Efinopegdutide

Efinopegdutide is a chimeric peptide with agonist activity at both GLP-1R and GCGR in a balanced ratio. PEGylation with a 40 kDa PEG chain reduces renal clearance and protease degradation, enabling weekly dosing. GLP-1R agonism drives satiety, reduced food intake, and glucose-dependent insulin secretion. GCGR agonism activates hepatocyte cAMP-PKA signaling, upregulating fatty acid oxidation genes and reducing lipogenic gene expression, directly targeting hepatic steatosis independent of weight loss.

In combined GLP-1R/GCGR agonism, the liver-directed GCGR effects are particularly valuable for MASH. Glucagon signaling reduces hepatic de novo lipogenesis, increases mitochondrial beta-oxidation of fatty acids, and promotes VLDL secretion to export triglycerides from the liver. In the context of hyperinsulinemia (common in MASH), GCGR activation partially counteracts the lipogenic effects of insulin. The GLP-1R component simultaneously reduces caloric intake, creating complementary mechanisms for hepatic fat clearance.
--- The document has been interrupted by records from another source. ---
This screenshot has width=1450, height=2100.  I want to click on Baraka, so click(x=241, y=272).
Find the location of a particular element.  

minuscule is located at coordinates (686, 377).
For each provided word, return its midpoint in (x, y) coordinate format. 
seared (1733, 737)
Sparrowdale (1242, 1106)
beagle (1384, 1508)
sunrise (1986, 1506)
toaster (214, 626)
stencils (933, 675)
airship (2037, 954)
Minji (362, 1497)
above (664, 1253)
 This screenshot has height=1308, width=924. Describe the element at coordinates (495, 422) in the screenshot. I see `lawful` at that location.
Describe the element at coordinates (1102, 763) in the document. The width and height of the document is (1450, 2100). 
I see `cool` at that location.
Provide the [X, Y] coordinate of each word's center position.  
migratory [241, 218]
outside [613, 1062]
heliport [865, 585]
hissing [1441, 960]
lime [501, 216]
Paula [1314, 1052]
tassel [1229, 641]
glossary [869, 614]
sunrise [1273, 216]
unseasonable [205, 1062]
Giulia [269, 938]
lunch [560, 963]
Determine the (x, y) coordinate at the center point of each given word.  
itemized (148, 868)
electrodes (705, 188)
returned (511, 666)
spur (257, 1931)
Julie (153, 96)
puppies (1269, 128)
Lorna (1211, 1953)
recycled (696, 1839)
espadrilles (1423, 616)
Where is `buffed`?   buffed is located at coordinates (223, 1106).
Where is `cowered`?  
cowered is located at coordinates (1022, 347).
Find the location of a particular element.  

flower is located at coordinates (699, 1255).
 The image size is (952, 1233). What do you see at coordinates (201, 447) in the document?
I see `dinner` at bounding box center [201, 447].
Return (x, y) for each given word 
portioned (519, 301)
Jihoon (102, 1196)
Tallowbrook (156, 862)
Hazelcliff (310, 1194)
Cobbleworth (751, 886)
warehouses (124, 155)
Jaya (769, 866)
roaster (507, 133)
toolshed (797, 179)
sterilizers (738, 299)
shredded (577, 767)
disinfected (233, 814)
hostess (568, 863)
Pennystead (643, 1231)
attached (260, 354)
In Phase 2 trials in NASH/MASH patients (biopsy-confirmed), efinopegdutide produced significant reductions in liver fat content measured by MRI-PDFF (mean ~70% relative reduction from baseline at top dose) versus placebo. ALT normalization, weight reduction (~10%), and improved fibrosis markers were observed. The degree of liver fat reduction exceeded that typically seen with GLP-1 monotherapy at comparable weight loss, supporting a GCGR contribution beyond weight-loss effects.

Head-to-head Phase 2 comparison with semaglutide 2.4 mg weekly in MASH showed efinopegdutide superior liver fat reduction despite similar weight loss, consistent with an additive hepatic GCGR mechanism. This comparison supports the hypothesis that GLP-1/GCGR dual agonism provides hepatic benefits beyond GLP-1 alone, making this class potentially more appropriate for MASH than pure GLP-1 agonists.